Recreational running does not seem to change menstrual cycle length, but strenuous endurance running can disturb cycle length and make a woman anovulatory. Long distance runners and other strenuous sports have been well known to cause anovulation of the low estrogen type. There has even been a suggestion that being a vegetarian may increase the risk of anovulation.

 

What is the best non-prescription treatment to make menses more regular?

For a metrorrhagia type of irregular menstrual pattern, it is important to give up tobacco, alcohol and cut caffeine servings down to 2 or less per day. Try to minimize any medications that you do not have to take. If menses are mildly irregular and you are trying to time conception, taking a phytoestrogen supplement on a daily basis may help stabilize the menstrual cycle length.

For a low estrogen, irregular menstrual problem, the key treatments are:

  • stress reduction and/or relaxation techniques

  • elimination of overly strenuous physical exercise

  • eliminate any eating disorders such as purging, bulimia, or anorexia

  • take supplemental, measured estrogens such as phytoestrogens in soy or clover products

  • For a high estrogen irregular menses pattern such as that found in PCOS, weight reduction using a low carbohydrate diet is essential. Even a 10% weight loss will help restore normal menstrual patterns in obese women who are anovulatory.

    What are the best prescription treatments for menstrual irregularities?

Oral contraceptives (OCPs) are the most commonly used hormonal treatment for irregular menses. They do not correct the underlying problem that causes the irregularity but they will regulate the pattern very precisely to the same day of the week each cycle. In general, oral contraceptives are very safe and will not cause an alteration in the body even after taking for a very long time.
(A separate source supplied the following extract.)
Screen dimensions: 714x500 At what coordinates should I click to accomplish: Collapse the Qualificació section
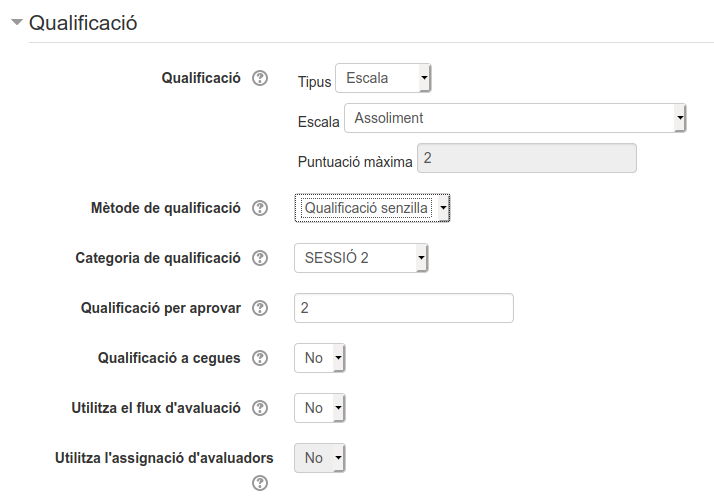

Some women cannot take birth control pills, however, so other treatments are also used.

Women with irregular menses due to hypothalamic factors can take a sequential hormone regimen. In this regimen, estrogen is given each day and then progesterone is given for 10-14 days each month in order to induce a withdrawal bleed. This regimen will not protect against pregnancy should ovulation occur so if a pregnancy is desired, this may be the best regimen.

For polycystic ovarian syndrome most physicians will prescribe oral progestins or progesterone to take for 10 days every two months if there has not been a spontaneous menses. This is thought to protect against the development of endometrial cancer or hyperplasia from the long term elevation of estrogens.

Carbohydrate metabolism abnormalities are often successfully treated with a combination of diet and medications, and the menstrual irregularities may disappear. Metformin, a drug which reduces high insulin levels has been shown to make women with PCOS resume normal menses in almost 90% of cases. This is a dramatic breakthrough in treatment and one worth seeing your physician about if you have PCOS.